Treat it like you’re handling a ticket end-to-end. Lint, unit test, passing build — those are the basics. But for an app with UI, the critical one is UI testing.

Here I use agent browser and Playwright CLI . Both differ from traditional e2e tests, which go stale quickly when selectors change. With these tools, you pair with them for a round or two, describe how your app looks, and document it in a markdown file.

After that, you just say: “I expect if I click X, Y should pop up.”

All natural language.


Those two rules took most of my time. The rest — tech stack, infrastructure — I made those decisions myself. Agents write the code; architecture is still mine.

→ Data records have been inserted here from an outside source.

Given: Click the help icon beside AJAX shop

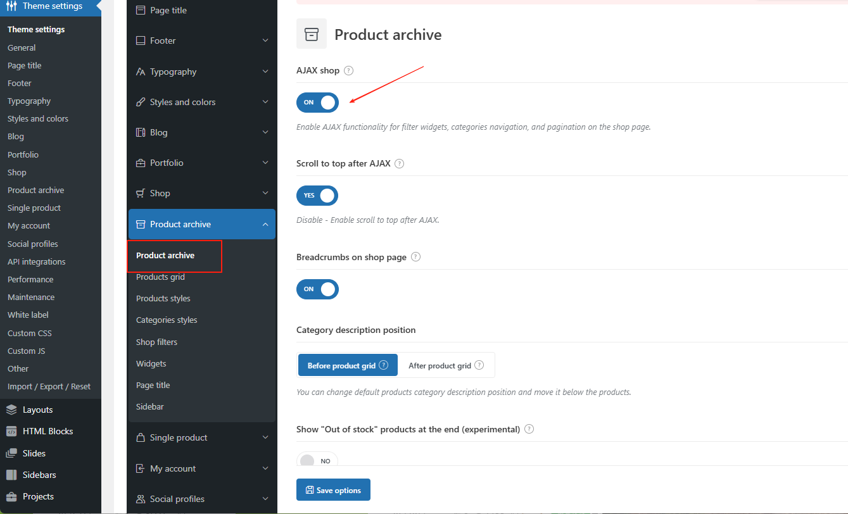Looking at the screenshot, I should point(348,71).
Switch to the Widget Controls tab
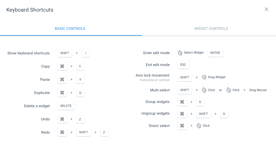The width and height of the screenshot is (276, 146). (211, 29)
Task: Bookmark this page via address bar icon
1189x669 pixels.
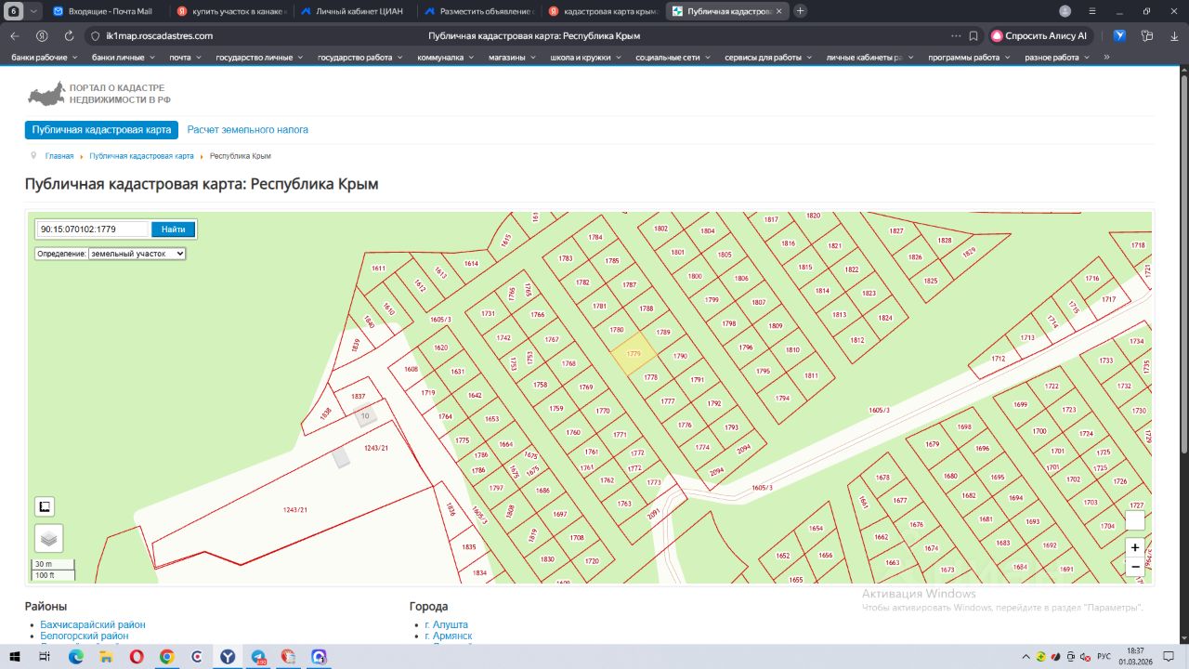Action: 973,35
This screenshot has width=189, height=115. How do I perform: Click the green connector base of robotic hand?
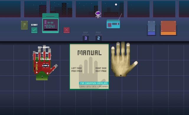(x=42, y=77)
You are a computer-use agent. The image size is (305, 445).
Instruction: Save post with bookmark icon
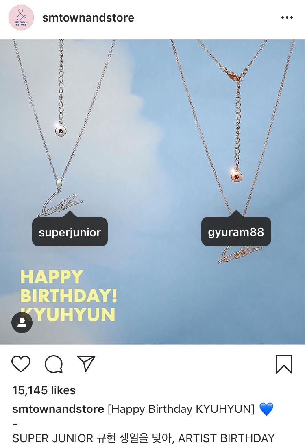click(284, 364)
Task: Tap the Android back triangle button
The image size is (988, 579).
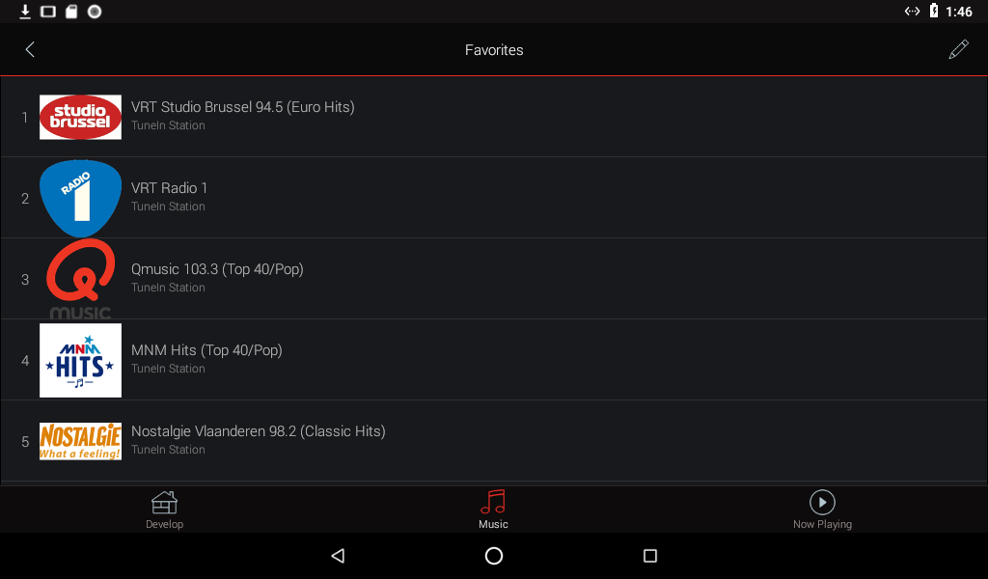Action: (338, 556)
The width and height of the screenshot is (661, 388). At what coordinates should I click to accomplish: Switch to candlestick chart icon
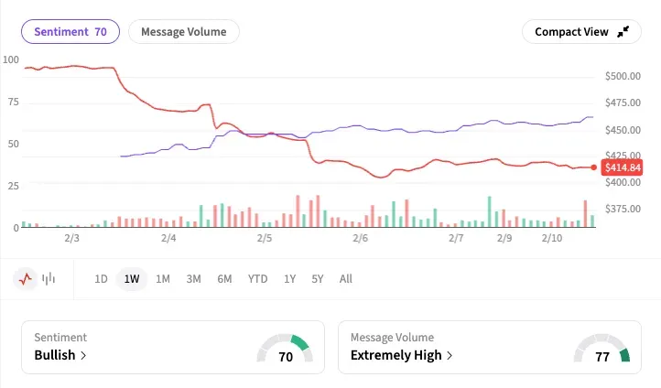[49, 278]
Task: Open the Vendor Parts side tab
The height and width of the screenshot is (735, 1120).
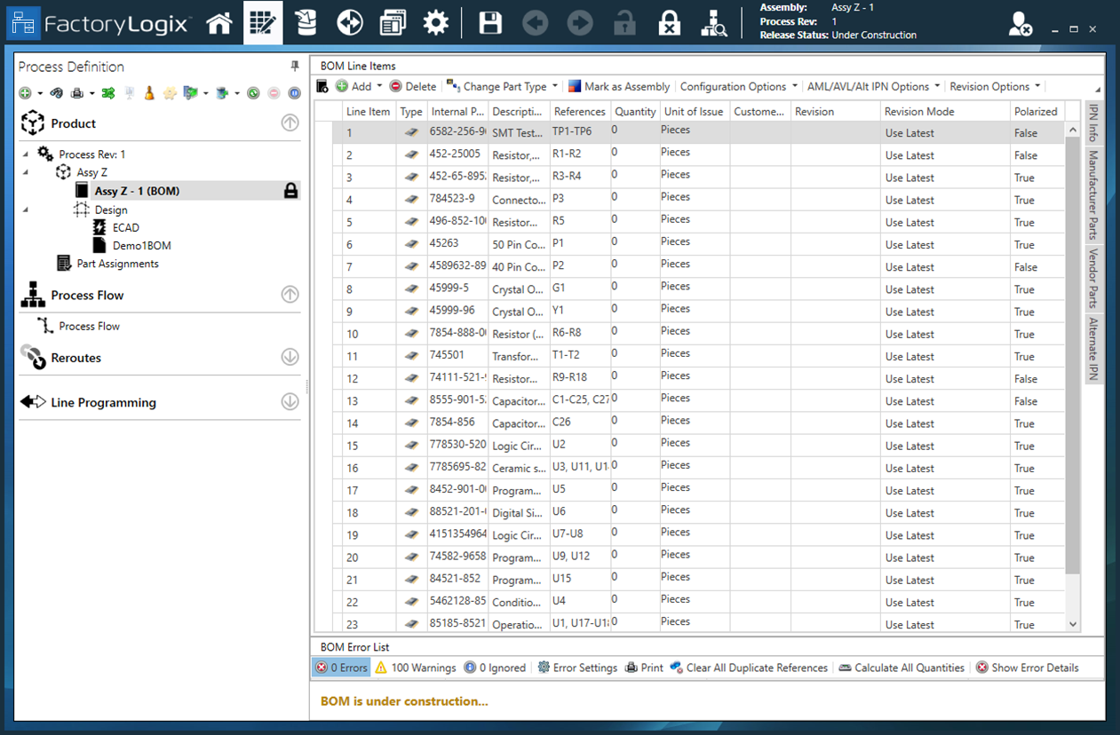Action: click(x=1092, y=275)
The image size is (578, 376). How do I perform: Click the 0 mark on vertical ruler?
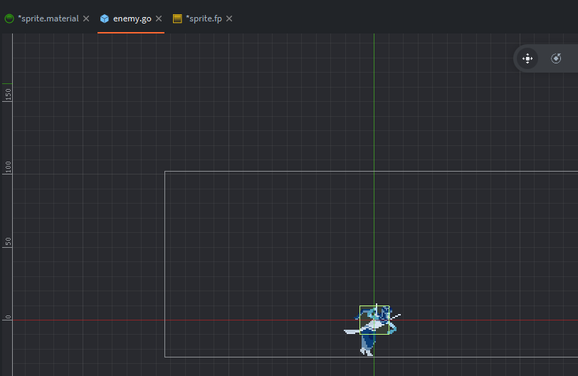pos(8,317)
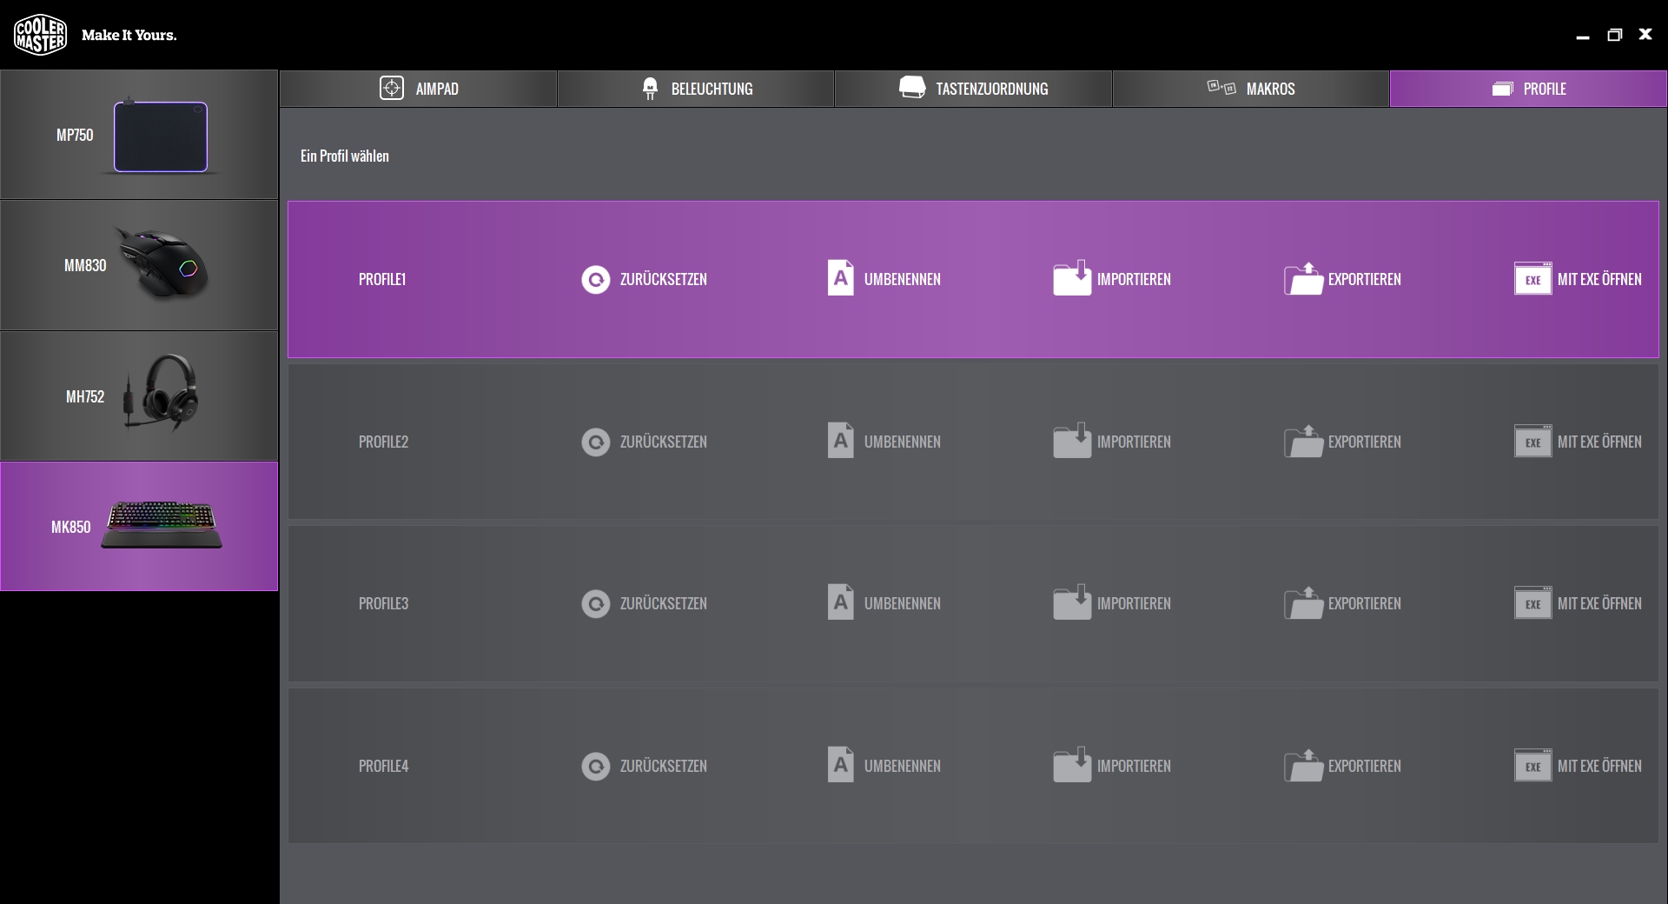Click the Importieren folder icon for PROFILE2
Screen dimensions: 1668x904
1071,441
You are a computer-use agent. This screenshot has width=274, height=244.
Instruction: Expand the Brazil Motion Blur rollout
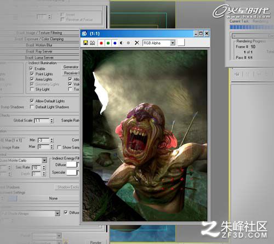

Then things started rolling.


I created a skill called decision-plan.

Give it a minimum requirement (including P0 use cases), and it will:

  • Explore the codebase
  • Create an ADR (Architecture Decision Record) based on the requirement
  • Generate an execution plan

The ADR covers high-level design, context, and the why. The execution plan covers the how — which files to change. The execution plan links back to the ADR. Both live inside the codebase as code.

I also created an index.md — a lightweight index so the agent can find the right ADR without scanning through all of them. As ADRs accumulate, they work as a knowledge base — and new ADRs automatically start referencing old ones when the skill is called.


Then the building phase.

I created another skill: build-and-ship. It runs:

  1. Create a worktree and make sure it’s bootable
  2. Read the execution plan
  3. Implement the plan
  4. Lint / unit test / build
  5. Bootstrap a dev server (random port) and run smoke tests (Playwright)
  6. Use agent browser or Playwright CLI to visually verify. Save screenshots and recordings.
  7. If everything passes, merge back to main. If anything fails, fix it.

My whole workflow: open 4 terminals, run decision-plan in parallel to generate ADRs and execution plans, clear context when done. Then kick off /build-and-ship ADR-0012. And it works. 48 ADRs later, still going.

Execution plans accumulating in the codebase

I also tried a simple Ralph loop — combining 4 ADRs into a PRD and letting it run autonomously. The loop itself ran fine, but the task splitting wasn’t ideal. Some validation points got missed, and bugs piled up.

I think the ADR/workflow structure isn’t far from supporting a fully autonomous solution. Just not quite there yet.


So what did I actually build with all this? InvestBuddy — import your broker data, track performance, export for tax. Everything stays in the browser.


What did I learn?

1. Good requirements + clear validation points are the best resource you can give an agent.

2. I’m no longer deep in the code details. I’m more like a PM.

I felt like I’d lost control at first. But I got used to it — and I’m actually happier watching things I built work for my own problems.

3. Simple is still better than complex.

The ADR system probably won’t scale to hundreds of ADRs — context limits will bite, agent memory will decay. But it works for this project, and that’s enough.

Build it simple. Make it work. When it breaks, fix it.